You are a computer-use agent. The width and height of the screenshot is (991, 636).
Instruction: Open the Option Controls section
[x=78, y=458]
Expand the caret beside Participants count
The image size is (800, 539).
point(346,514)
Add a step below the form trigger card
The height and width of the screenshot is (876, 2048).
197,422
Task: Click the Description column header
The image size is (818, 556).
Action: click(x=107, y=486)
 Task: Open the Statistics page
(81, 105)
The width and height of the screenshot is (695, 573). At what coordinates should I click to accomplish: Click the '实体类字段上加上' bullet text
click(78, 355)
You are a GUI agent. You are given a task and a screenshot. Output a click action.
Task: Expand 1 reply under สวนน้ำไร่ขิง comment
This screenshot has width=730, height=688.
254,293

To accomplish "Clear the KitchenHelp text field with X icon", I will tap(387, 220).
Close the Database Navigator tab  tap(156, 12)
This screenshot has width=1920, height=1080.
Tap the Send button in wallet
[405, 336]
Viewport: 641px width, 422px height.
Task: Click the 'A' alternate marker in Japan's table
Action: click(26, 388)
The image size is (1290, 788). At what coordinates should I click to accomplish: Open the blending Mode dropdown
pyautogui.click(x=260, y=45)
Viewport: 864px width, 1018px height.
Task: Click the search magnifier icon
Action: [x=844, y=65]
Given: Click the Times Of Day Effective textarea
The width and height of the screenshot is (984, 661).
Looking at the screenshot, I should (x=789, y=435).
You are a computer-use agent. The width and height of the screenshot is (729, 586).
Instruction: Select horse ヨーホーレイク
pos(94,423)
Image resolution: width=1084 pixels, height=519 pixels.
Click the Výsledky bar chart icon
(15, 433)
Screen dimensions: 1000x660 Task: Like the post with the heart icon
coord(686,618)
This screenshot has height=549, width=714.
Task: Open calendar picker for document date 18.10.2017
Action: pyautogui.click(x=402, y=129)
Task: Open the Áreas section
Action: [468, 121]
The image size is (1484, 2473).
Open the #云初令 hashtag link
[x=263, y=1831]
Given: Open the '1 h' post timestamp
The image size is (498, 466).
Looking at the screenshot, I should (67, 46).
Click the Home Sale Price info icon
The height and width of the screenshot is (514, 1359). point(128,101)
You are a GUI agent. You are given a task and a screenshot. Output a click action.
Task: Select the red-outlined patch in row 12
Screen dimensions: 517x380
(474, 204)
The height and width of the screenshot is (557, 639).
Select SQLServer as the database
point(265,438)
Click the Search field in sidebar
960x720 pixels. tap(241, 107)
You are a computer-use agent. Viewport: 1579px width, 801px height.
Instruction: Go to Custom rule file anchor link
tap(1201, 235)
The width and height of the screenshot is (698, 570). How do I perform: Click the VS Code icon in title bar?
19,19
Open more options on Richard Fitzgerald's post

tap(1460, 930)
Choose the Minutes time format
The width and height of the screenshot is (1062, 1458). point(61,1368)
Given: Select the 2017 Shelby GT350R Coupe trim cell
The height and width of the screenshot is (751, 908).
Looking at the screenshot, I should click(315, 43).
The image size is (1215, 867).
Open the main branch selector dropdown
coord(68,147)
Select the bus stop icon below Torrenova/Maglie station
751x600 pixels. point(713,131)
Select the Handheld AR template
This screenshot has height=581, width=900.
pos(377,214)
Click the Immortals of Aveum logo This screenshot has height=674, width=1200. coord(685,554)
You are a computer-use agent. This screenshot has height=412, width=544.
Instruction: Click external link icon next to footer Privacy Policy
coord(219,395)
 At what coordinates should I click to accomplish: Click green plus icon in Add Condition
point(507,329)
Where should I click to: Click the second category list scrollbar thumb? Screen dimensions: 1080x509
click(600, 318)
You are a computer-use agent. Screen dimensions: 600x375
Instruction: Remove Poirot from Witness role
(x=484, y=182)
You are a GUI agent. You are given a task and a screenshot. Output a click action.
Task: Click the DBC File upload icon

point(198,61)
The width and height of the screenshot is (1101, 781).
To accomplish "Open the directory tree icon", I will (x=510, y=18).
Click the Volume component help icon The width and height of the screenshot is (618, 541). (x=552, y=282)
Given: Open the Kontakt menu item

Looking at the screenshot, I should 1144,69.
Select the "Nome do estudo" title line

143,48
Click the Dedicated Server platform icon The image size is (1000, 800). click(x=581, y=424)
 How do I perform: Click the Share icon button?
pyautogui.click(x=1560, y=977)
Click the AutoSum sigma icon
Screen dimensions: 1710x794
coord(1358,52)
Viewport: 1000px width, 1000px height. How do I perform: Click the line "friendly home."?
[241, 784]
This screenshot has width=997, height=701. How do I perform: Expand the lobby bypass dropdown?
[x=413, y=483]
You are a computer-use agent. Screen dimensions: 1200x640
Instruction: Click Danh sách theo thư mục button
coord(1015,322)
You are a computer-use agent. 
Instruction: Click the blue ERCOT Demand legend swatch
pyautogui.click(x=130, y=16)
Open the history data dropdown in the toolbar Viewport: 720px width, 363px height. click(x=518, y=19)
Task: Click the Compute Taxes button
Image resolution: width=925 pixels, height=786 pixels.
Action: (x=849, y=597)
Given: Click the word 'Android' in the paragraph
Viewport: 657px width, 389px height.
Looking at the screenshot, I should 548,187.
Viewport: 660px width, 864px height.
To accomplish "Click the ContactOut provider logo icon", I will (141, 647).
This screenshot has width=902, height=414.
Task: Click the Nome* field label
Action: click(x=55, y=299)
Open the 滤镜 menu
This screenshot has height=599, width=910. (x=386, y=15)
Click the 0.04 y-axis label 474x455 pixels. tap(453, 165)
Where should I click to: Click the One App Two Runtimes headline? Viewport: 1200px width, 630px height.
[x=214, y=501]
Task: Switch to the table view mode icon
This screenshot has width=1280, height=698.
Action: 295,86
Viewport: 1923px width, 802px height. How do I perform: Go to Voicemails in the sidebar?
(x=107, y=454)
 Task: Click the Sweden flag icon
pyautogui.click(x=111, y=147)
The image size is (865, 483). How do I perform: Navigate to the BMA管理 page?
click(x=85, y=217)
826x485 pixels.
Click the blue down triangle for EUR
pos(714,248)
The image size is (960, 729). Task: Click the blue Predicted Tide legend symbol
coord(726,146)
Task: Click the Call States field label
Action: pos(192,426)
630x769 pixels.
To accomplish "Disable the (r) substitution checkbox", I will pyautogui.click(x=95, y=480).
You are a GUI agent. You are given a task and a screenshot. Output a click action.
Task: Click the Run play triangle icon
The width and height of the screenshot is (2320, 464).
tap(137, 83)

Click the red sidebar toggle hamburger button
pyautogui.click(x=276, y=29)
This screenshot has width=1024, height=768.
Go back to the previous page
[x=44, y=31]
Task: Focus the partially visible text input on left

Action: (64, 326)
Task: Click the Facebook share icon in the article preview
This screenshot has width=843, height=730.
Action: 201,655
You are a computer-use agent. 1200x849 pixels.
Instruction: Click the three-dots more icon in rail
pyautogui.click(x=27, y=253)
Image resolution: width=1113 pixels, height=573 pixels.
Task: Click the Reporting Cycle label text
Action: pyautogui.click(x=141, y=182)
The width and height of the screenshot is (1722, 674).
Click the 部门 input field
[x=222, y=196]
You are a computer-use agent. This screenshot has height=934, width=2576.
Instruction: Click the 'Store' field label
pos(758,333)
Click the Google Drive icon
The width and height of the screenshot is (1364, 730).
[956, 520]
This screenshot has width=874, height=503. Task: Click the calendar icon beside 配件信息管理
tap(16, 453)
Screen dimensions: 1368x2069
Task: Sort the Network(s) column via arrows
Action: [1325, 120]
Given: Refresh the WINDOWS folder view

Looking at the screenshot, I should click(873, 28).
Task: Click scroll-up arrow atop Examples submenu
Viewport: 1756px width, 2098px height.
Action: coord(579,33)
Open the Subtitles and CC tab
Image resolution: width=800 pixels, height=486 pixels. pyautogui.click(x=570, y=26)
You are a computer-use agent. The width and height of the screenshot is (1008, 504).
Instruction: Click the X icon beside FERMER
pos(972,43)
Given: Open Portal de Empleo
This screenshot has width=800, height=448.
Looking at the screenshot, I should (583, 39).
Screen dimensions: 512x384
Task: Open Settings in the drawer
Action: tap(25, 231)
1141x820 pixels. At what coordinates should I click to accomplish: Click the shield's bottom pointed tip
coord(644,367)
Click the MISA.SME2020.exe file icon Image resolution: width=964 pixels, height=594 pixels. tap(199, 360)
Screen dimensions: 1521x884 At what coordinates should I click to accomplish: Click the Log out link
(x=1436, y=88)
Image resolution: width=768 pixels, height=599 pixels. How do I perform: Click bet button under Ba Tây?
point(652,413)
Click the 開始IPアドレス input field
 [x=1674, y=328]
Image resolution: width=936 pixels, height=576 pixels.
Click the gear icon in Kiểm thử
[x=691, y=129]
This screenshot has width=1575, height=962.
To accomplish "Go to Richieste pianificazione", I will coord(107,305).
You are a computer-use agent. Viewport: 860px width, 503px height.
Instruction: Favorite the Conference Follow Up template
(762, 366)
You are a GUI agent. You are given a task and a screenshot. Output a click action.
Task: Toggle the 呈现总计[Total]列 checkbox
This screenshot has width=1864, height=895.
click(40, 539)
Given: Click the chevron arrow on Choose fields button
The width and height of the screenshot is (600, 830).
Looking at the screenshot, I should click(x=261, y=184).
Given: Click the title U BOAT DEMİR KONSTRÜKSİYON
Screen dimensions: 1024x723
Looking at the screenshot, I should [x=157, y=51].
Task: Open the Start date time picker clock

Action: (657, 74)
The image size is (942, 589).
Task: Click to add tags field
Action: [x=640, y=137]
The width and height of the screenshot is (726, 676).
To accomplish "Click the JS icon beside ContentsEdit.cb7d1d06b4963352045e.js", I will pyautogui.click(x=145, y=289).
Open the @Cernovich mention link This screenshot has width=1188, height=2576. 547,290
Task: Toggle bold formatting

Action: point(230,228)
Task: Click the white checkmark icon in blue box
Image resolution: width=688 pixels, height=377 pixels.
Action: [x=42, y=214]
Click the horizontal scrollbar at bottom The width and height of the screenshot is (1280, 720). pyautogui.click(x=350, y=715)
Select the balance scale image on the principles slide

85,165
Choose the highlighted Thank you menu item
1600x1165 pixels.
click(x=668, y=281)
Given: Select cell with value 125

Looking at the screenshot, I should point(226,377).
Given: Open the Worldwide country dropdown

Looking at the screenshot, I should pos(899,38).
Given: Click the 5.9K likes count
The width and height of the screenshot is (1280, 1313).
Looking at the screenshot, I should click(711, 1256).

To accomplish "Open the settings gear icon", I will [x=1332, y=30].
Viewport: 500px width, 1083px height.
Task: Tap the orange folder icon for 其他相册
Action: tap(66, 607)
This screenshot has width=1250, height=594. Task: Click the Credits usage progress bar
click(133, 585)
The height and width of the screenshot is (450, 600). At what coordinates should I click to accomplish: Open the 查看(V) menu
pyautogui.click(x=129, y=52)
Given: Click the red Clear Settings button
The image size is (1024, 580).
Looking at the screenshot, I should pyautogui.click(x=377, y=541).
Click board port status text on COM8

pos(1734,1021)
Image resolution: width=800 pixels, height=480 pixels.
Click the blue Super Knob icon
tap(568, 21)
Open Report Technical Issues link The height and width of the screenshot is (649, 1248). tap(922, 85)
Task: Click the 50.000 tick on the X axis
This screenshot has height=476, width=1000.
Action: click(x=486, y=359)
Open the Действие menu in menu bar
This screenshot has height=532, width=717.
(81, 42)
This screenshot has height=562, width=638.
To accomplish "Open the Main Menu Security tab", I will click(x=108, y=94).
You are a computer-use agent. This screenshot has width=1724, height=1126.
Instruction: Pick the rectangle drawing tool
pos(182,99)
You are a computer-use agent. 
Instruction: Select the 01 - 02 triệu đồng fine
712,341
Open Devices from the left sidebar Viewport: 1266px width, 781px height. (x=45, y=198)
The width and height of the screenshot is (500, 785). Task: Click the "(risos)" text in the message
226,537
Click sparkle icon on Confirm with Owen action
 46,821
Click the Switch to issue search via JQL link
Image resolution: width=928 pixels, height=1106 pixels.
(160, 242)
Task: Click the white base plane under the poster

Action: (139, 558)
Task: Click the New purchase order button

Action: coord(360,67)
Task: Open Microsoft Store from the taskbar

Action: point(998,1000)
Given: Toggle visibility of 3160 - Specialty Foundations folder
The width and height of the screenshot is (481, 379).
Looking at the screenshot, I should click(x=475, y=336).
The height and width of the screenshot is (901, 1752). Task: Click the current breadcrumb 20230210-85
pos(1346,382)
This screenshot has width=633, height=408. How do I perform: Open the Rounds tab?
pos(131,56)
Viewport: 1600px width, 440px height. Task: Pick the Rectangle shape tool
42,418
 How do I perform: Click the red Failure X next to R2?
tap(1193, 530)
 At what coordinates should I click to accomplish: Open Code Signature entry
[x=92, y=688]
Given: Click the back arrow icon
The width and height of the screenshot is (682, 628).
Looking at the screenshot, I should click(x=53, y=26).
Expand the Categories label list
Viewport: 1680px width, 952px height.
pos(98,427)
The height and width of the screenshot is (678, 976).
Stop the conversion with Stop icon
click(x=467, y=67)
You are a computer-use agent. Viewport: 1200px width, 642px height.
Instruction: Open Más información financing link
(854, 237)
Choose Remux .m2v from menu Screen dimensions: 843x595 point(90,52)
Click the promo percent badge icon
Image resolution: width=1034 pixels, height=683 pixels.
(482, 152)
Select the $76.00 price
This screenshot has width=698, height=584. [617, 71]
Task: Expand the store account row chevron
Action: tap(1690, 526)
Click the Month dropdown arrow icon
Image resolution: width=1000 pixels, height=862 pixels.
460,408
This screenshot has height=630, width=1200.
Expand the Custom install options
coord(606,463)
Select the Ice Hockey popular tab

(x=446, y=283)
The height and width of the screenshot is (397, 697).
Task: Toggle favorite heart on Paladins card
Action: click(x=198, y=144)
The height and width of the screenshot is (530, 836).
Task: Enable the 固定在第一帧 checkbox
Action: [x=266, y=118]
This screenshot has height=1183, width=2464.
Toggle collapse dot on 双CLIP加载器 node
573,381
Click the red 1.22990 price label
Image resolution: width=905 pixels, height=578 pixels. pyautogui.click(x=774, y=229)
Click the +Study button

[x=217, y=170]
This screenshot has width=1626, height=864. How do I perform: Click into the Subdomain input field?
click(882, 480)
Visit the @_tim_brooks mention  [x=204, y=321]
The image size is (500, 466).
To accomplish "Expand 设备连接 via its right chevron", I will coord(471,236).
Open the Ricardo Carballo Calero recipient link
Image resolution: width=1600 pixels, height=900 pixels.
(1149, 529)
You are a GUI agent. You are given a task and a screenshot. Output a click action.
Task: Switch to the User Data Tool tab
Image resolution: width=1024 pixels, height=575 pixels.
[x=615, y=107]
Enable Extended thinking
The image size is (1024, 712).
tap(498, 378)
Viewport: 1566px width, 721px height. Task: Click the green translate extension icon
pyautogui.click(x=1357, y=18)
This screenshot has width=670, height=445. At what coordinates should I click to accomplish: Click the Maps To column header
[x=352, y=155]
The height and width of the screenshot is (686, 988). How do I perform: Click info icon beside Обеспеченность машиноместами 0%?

Assigned task => Each line from the top of the material above through the line with "Task: Click the Description column header" must be echoed exactly, and no other line.

Problem solution =>
You are a computer-use agent. The width and height of the screenshot is (991, 636).
Instruction: Open the Option Controls section
[x=78, y=458]
Expand the caret beside Participants count
The image size is (800, 539).
point(346,514)
Add a step below the form trigger card
The height and width of the screenshot is (876, 2048).
197,422
Task: Click the Description column header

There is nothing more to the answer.